§ **EXERCISE REQUIREMENTS**
Extract every line of the listing below that contains the string "pyautogui", treating uppercase and lowercase as different.

....................

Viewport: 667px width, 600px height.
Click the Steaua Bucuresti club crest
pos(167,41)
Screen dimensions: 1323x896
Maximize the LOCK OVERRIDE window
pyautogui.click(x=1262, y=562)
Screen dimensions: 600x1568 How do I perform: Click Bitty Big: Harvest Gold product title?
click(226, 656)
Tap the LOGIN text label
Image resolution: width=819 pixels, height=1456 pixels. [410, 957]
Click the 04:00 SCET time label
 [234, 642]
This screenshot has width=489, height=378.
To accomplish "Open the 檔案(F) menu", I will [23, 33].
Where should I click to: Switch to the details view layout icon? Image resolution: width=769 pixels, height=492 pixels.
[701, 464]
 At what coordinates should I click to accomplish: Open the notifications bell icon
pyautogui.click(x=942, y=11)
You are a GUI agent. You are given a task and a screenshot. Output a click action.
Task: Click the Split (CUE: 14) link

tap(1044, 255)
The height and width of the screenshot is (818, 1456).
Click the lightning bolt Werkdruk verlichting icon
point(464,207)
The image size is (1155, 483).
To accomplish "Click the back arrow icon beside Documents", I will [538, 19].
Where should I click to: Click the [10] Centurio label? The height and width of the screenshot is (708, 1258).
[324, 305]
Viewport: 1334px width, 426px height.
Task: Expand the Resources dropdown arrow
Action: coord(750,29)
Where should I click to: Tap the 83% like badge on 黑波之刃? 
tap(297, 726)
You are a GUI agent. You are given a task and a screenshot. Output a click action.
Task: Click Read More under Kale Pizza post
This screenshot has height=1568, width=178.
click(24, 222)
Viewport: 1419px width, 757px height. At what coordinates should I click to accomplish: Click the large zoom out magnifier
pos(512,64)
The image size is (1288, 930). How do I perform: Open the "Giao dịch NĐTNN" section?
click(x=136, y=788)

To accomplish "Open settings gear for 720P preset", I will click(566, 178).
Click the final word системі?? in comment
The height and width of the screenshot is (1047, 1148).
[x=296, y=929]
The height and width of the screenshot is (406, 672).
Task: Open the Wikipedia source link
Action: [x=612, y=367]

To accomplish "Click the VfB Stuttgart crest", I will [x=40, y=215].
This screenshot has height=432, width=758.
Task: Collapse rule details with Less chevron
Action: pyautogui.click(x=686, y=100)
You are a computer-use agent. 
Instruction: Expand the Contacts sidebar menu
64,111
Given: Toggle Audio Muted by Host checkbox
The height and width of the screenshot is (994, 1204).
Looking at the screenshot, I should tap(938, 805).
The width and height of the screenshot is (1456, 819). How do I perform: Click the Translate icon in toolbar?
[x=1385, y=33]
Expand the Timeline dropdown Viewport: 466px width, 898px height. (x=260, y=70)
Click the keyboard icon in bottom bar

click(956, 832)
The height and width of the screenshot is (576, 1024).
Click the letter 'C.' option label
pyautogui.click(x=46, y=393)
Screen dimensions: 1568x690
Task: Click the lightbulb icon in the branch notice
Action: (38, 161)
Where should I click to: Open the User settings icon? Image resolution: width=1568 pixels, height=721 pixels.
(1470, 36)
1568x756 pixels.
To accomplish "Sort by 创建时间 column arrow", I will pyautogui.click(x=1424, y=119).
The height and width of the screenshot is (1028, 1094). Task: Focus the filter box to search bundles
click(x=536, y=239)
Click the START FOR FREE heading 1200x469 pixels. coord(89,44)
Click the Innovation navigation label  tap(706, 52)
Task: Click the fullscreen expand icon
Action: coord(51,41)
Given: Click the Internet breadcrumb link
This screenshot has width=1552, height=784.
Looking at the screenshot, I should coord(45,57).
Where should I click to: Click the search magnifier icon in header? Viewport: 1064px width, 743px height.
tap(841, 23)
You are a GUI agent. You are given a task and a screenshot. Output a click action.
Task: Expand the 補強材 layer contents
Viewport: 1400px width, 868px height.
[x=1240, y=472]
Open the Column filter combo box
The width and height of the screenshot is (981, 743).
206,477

....................

§ **THE OUTPUT**
pyautogui.click(x=1262, y=562)
pyautogui.click(x=942, y=11)
Action: pyautogui.click(x=686, y=100)
pyautogui.click(x=46, y=393)
To accomplish "Sort by 创建时间 column arrow", I will pyautogui.click(x=1424, y=119).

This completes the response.